GIVEN TEXT:
-=-=-=-=-

Wednesday, July 26, 2006

Suffering for My Name


Stripped to his waist and forced on his stomach by the authorities, Paul shut his eyes. A pair of sandals shuffled in the dirt behind him. He heard the crowd quiet down, heard the breath taken, the whistle of the leather, and—snap!—felt its bite. The guard found his rhythm and the beating began in earnest. The flogging was characteristically Jewish: thirty-nine applications of a triple lash. Thirty-nine, not forty. Mosaic law permitted up to forty, but better not risk overstepping the bounds.

By the thirtieth blow, Paul’s tongue lagged in the sand. Before his career’s end, he would taste the dust outside of five such synagogues. He would also know scar-opening sessions under the rod of Rome, barely elude assassination, cling to ship’s wreckage in the open sea for a day and a night, mark years in chains, and be left for dead after stoning-by-mob (2 Corinthians 11:24-27).

-=-=-=-=-

STORED ROWS:
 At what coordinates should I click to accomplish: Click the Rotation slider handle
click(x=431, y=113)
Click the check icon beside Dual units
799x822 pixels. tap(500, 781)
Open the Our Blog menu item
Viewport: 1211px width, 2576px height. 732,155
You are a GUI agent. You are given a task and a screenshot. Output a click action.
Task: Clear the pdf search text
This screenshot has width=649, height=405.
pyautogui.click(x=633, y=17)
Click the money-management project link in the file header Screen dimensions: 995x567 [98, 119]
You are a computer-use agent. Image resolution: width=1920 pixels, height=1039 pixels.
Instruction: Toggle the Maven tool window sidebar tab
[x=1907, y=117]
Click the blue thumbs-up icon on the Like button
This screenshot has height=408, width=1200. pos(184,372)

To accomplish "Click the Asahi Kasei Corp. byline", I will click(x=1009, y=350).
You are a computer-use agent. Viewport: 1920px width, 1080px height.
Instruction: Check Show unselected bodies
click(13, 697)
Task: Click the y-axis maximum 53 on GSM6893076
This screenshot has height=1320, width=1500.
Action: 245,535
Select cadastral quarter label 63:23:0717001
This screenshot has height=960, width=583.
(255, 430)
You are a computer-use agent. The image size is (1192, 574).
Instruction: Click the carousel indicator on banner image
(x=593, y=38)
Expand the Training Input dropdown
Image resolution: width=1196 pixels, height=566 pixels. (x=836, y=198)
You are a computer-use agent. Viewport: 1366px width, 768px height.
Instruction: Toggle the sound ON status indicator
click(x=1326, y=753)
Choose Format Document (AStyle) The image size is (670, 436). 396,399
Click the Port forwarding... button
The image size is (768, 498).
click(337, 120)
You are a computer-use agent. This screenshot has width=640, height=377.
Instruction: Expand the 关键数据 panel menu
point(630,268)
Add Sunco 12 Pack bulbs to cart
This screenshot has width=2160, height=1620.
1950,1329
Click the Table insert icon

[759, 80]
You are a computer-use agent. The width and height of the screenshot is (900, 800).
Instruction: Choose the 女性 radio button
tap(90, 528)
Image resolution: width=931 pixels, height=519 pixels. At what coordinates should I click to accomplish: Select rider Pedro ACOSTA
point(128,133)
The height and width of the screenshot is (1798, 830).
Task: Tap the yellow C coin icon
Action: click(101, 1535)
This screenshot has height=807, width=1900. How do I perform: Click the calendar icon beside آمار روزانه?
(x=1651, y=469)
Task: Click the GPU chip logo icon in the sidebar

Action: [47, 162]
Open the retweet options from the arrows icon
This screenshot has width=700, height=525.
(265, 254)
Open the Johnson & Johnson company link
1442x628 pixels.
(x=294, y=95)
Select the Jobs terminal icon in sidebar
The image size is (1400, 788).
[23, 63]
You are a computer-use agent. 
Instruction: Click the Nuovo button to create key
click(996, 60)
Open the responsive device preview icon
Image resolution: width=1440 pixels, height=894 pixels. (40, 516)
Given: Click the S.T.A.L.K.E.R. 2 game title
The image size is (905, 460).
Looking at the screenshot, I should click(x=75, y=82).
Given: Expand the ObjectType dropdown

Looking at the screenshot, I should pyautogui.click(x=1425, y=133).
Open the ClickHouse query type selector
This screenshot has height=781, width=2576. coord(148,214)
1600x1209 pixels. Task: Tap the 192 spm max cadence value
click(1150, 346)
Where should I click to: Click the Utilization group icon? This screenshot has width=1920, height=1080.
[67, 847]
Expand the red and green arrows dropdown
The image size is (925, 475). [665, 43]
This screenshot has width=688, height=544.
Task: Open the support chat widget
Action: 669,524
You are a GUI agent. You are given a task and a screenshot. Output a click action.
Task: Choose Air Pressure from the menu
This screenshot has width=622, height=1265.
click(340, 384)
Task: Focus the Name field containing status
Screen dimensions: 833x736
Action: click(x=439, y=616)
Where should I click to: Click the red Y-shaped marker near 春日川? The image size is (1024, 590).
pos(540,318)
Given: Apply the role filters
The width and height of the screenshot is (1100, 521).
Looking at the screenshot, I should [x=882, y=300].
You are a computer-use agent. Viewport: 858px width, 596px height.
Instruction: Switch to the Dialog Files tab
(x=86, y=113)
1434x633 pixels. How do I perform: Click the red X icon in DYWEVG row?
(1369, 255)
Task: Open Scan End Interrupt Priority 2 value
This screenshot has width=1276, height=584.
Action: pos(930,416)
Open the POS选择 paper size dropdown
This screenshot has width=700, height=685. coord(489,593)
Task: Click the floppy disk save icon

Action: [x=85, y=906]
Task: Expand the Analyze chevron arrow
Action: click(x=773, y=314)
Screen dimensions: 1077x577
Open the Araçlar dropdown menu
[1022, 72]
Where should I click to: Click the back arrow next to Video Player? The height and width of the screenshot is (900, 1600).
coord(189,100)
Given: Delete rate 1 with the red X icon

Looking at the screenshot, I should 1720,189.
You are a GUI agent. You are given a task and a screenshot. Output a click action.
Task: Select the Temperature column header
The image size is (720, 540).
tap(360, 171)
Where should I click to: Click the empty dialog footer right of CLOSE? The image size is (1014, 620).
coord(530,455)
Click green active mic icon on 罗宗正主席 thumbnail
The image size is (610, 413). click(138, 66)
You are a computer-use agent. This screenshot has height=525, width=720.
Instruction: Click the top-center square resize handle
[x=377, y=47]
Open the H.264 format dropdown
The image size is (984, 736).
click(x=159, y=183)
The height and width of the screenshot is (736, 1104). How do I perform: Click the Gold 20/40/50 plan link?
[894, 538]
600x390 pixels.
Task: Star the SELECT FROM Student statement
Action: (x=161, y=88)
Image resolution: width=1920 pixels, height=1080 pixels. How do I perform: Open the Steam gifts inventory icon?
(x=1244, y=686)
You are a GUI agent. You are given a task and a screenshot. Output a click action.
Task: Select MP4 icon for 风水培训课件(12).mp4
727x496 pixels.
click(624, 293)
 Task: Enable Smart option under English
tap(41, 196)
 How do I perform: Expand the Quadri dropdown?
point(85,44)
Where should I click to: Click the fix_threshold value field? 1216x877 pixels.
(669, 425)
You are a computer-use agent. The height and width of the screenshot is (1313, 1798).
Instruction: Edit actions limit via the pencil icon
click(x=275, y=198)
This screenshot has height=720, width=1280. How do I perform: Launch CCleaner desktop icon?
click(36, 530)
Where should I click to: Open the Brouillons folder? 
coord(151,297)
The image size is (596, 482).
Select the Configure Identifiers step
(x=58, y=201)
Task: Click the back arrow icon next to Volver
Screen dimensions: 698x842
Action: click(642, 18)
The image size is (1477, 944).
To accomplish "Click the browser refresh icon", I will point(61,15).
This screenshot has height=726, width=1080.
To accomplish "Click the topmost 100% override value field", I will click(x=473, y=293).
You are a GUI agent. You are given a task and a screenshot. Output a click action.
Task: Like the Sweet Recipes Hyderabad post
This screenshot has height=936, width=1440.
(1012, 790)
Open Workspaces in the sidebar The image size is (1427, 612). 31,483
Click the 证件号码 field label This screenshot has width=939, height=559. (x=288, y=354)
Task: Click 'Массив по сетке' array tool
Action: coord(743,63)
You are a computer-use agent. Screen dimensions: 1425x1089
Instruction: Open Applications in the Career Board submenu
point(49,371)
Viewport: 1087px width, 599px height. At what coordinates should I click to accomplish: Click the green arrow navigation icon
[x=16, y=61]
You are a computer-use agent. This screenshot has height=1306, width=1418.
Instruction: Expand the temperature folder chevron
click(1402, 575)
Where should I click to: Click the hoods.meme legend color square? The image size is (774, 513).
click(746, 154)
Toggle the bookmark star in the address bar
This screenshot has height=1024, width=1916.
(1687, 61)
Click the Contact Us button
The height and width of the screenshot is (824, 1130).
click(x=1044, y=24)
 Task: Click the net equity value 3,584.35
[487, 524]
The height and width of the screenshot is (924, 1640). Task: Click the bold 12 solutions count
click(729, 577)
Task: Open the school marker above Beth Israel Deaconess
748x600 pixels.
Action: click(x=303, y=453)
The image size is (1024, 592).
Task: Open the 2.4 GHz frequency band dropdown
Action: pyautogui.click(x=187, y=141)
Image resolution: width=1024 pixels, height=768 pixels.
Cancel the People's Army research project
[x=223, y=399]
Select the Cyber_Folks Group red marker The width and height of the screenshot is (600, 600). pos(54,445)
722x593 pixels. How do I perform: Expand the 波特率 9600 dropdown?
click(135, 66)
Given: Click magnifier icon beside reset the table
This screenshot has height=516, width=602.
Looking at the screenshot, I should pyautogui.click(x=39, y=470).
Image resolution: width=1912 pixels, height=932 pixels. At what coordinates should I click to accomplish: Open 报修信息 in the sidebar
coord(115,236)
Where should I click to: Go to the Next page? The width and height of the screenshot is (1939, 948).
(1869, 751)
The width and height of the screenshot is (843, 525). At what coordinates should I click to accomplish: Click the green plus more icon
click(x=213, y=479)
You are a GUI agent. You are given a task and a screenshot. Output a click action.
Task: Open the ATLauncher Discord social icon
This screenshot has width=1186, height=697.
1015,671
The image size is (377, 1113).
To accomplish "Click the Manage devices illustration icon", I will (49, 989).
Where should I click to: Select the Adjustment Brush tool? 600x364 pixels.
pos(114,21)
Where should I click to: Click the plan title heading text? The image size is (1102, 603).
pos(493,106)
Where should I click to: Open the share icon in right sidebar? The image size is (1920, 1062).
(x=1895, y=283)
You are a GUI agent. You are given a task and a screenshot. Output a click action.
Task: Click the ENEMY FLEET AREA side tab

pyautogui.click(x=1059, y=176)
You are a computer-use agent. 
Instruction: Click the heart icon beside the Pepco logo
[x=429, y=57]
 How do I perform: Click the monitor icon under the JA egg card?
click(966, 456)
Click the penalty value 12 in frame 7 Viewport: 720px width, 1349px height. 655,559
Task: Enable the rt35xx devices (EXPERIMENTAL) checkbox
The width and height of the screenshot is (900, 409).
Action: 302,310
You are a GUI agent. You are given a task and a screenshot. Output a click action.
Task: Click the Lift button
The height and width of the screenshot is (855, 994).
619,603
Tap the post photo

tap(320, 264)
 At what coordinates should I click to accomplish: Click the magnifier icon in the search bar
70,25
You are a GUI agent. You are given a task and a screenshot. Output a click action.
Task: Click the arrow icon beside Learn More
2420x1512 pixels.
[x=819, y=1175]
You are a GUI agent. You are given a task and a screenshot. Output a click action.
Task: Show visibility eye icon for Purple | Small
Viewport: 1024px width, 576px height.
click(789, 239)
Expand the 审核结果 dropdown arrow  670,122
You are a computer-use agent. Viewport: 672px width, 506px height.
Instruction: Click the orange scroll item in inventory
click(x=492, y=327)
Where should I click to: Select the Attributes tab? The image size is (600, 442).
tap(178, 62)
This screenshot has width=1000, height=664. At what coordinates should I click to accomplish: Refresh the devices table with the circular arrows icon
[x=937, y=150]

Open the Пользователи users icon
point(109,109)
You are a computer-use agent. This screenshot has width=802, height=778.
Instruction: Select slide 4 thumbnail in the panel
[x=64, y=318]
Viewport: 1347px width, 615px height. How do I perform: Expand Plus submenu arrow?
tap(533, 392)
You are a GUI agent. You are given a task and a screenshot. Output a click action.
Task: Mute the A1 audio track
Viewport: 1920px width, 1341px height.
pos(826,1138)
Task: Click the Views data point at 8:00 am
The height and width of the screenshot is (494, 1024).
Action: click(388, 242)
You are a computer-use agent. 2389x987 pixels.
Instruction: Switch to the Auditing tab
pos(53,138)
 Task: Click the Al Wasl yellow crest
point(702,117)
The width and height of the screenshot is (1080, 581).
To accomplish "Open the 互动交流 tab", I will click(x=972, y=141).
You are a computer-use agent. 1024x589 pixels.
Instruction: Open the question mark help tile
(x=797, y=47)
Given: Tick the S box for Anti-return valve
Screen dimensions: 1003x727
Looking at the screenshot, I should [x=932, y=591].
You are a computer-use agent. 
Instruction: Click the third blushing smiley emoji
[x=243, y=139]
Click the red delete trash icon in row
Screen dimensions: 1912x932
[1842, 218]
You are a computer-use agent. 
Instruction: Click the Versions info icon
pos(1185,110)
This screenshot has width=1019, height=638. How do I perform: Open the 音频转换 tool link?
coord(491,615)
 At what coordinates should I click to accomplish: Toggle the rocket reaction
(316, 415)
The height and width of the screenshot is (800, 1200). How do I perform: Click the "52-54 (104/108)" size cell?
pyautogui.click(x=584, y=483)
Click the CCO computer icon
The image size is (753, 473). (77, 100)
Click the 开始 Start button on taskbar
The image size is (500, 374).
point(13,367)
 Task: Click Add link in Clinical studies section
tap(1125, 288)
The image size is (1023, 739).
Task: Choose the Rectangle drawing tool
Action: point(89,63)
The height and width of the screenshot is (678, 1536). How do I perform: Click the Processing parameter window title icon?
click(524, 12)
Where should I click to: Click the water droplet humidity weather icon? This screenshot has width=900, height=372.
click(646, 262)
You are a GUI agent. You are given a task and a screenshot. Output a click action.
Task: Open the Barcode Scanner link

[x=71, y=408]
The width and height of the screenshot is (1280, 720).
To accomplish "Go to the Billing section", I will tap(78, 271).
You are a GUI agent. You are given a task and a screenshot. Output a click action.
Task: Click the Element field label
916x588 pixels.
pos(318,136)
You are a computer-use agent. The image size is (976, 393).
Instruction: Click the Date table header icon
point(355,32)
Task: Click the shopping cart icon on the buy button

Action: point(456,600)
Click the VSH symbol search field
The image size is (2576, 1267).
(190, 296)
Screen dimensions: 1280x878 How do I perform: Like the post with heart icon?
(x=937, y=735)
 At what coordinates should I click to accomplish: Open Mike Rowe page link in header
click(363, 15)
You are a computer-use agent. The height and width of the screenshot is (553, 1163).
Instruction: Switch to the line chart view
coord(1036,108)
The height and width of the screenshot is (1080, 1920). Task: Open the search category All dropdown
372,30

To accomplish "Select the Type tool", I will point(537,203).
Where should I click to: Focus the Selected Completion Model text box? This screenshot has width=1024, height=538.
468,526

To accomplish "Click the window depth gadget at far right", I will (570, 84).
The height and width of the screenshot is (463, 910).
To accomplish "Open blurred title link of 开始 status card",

-=-=-=-=-

TASKS TO PERFORM:
1. Answer these questions about the post about Paul:
(a) How many applications of the triple lash did the flogging involve?
(b) Outside how many synagogues would Paul taste the dust before his career's end?
(c) For how long did he cling to ship's wreckage in the open sea?
2. Rewrite the entries from the line that has "Where should I click to: Click the red" through the line that has "coord(530,455)", changing "Temperature" to "Humidity" and keeping everything else the same. Return only those lines.
The text and the entries were taken from unrelated sources.

EXPECTED RESPONSES:
1.
(a) Thirty-nine.
(b) Five.
(c) A day and a night.

2.
Where should I click to: Click the red Y-shaped marker near 春日川? The image size is (1024, 590).
pos(540,318)
Given: Apply the role filters
The width and height of the screenshot is (1100, 521).
Looking at the screenshot, I should [x=882, y=300].
You are a computer-use agent. Viewport: 858px width, 596px height.
Instruction: Switch to the Dialog Files tab
(x=86, y=113)
1434x633 pixels. How do I perform: Click the red X icon in DYWEVG row?
(1369, 255)
Task: Open Scan End Interrupt Priority 2 value
This screenshot has width=1276, height=584.
Action: pos(930,416)
Open the POS选择 paper size dropdown
This screenshot has width=700, height=685. coord(489,593)
Task: Click the floppy disk save icon

Action: [x=85, y=906]
Task: Expand the Analyze chevron arrow
Action: click(x=773, y=314)
Screen dimensions: 1077x577
Open the Araçlar dropdown menu
[1022, 72]
Where should I click to: Click the back arrow next to Video Player? The height and width of the screenshot is (900, 1600).
coord(189,100)
Given: Delete rate 1 with the red X icon

Looking at the screenshot, I should 1720,189.
You are a GUI agent. You are given a task and a screenshot. Output a click action.
Task: Select the Humidity column header
The image size is (720, 540).
tap(360, 171)
Where should I click to: Click the empty dialog footer right of CLOSE? The image size is (1014, 620).
coord(530,455)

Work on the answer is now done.